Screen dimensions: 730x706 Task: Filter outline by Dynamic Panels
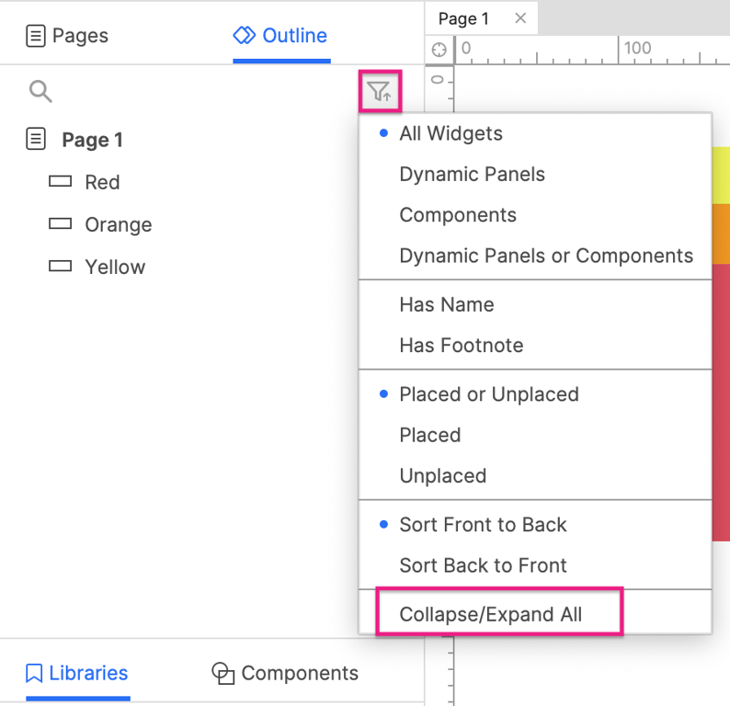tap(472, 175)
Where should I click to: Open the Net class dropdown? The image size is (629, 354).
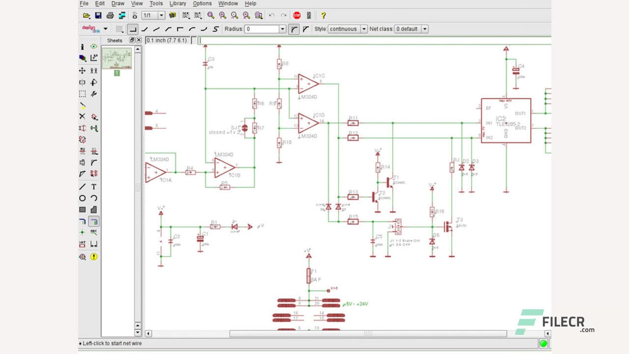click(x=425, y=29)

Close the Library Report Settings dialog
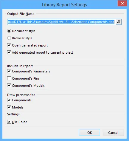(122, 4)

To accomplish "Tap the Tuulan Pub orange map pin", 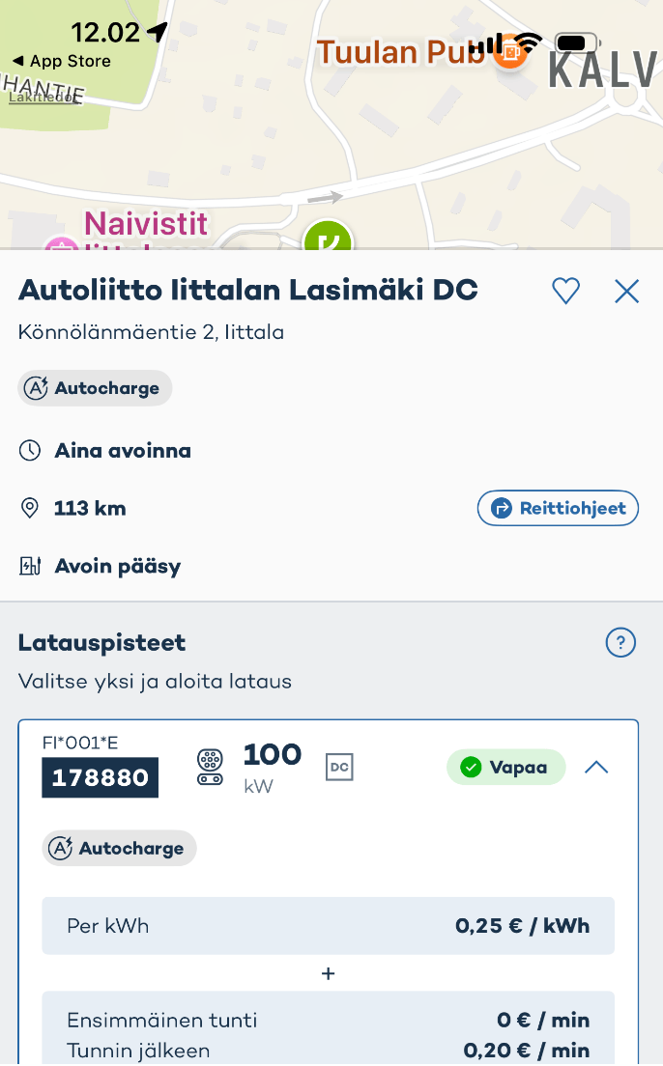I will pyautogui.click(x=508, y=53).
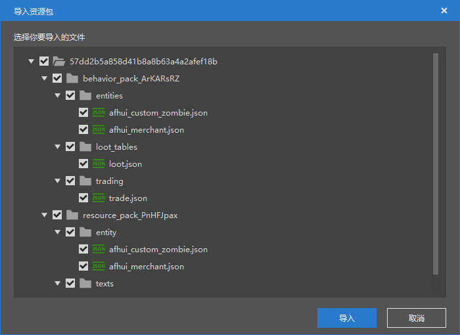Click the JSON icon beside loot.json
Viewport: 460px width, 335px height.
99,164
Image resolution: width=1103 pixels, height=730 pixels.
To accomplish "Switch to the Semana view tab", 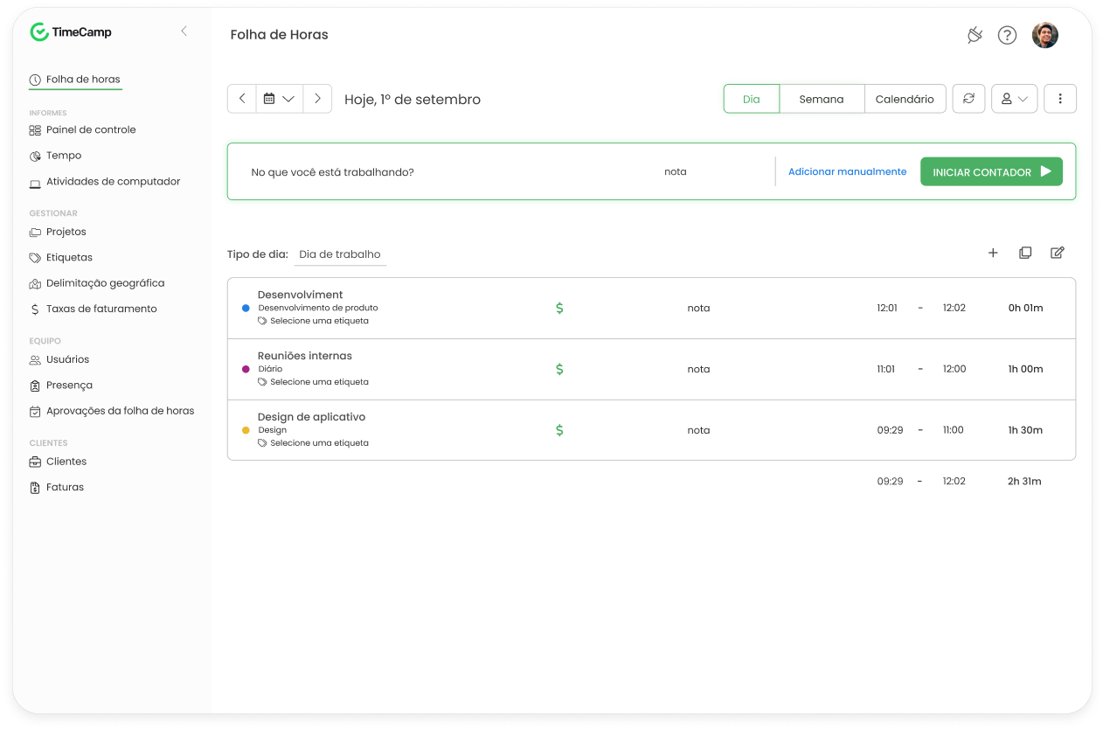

◇ ◇ ◇ ◇

AIM OF THE EXERCISE: Reproduce verbatim the lines starting at the one containing "Image resolution: width=1103" and ending at the end of the data, both ends included. Omit the pictures from the output.

OUTPUT OF THE TASK:
Image resolution: width=1103 pixels, height=730 pixels.
To accomplish "Switch to the Semana view tab", 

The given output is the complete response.